Protect against the threat
Ransomware is like any other threat—the best strategy for protection lies not in a single solution, but multiple layers of security.
Email protection: Like many other attacks, the main delivery mechanism is email, fooling a user into a direct download or opening a malicious document launching a script. A good email security solution can help shut down these attacks.
Web protection: Someone can easily stumble across a malicious website and accidentally download ransomware. A web protection solution can help keep your business off known malicious sites.
Backup: The simplest way to defeat ransomware is to restore a backup taken before the attack took place—though some ransomware strains delete local backups to prevent this.
Endpoint protection: Cybercriminals will continue developing newer, sneakier forms of ransomware. Dealing with emerging threats needs more than just antivirus—a solid endpoint protection product will use AI and machine learning to help spot unusual behavior. For example, at the delivery phase, criminals may attempt to use internal system tools like remote desktop protocol (RDP) to land the ransomware on the system. A good endpoint protection system can spot suspicious activity, like an odd pattern on RDP, and flag it much more quickly.

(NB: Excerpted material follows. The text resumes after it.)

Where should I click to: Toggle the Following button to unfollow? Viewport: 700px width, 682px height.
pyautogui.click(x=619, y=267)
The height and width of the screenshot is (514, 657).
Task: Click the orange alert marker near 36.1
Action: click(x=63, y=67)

Ultimately, as data has become more valuable ransomware has reawakened as a major threat. We have already seen a 74% increase in ransomware attacks in 2019 And it’s less hacker sophistication and more poor security hygiene that is creating opportunities. Like fashion, ransomware seems to be cyclical in nature, a staple that will reappear when other attacks fall out of favour. No business should expect it to go away as a threat—complacency will only make it more vulnerable when the bear reawakens.